** Consignes **
a: Dans le texte sur la solitude des agriculteurs, recopiez le passage qui va de « Ces dernières semaines » à « qui la vivent ? ».
b: Selon le texte sur la solitude des agriculteurs, pourquoi l'histoire de la solitude est-elle difficile à situer ? Répondez en une à trois phrases.

** Extrait du texte **
La solitude des agriculteurs : retour sur l’ambivalence d’une notion

Ces dernières semaines la France, comme d’autres pays européens, a vu émerger une mobilisation massive d’agriculteurs et d’agricultrices. Réunissant des producteurs de filières différentes, une certaine solidarité dans la colère s’est rendue visible.

Dans le même temps, la journée mondiale des solitudes a eu lieu le 23 janvier dernier, se consacrant à la sensibilisation et à la mobilisation contre les solitudes. La solitude comme sentiment (se sentir seul) et comme pratique (être seul) comprend une histoire difficile à situer, ses significations sociales ayant évolué au fil du temps. On pourrait commencer l’entreprise par une tournure souvent proscrite car trop générale : de tout temps, les individus connaissent la solitude. Mais que signifie cette notion pour celles et ceux qui la vivent ?

Étudier le cas des professionnels du monde agricole peut permettre d’illustrer l’ambivalence de la solitude : la notion pouvant être tout à la fois bénéfique pour les professionnels, comme se révéler négative. Nous mêlons ci-dessous des résultats issus de deux terrains différents, au Canada (pour Mélissa Moriceau) et en France (pour Romain Daviere).

** Extrait source **
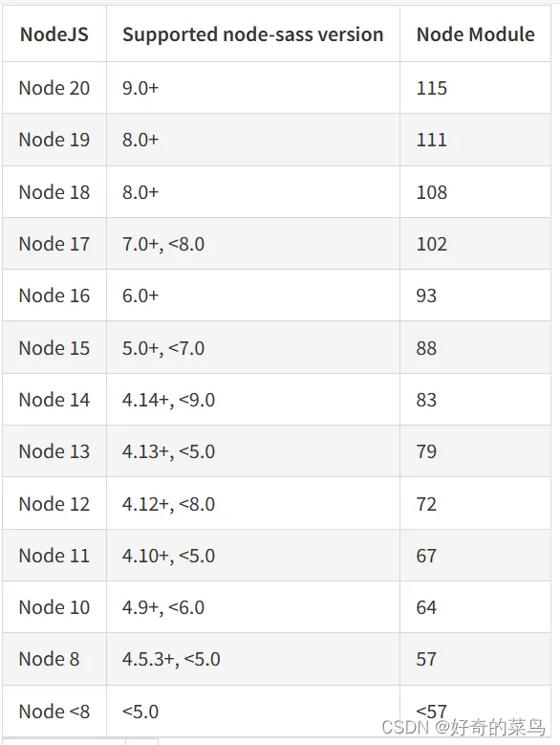This screenshot has height=745, width=560.
Task: Select the Node 18 cell
Action: (54, 192)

** Réponses **
a:
Ces dernières semaines la France, comme d’autres pays européens, a vu émerger une mobilisation massive d’agriculteurs et d’agricultrices. Réunissant des producteurs de filières différentes, une certaine solidarité dans la colère s’est rendue visible.

Dans le même temps, la journée mondiale des solitudes a eu lieu le 23 janvier dernier, se consacrant à la sensibilisation et à la mobilisation contre les solitudes. La solitude comme sentiment (se sentir seul) et comme pratique (être seul) comprend une histoire difficile à situer, ses significations sociales ayant évolué au fil du temps. On pourrait commencer l’entreprise par une tournure souvent proscrite car trop générale : de tout temps, les individus connaissent la solitude. Mais que signifie cette notion pour celles et ceux qui la vivent ?

b: L'histoire de la solitude est difficile à situer parce que ses significations sociales ont changé au fil du temps.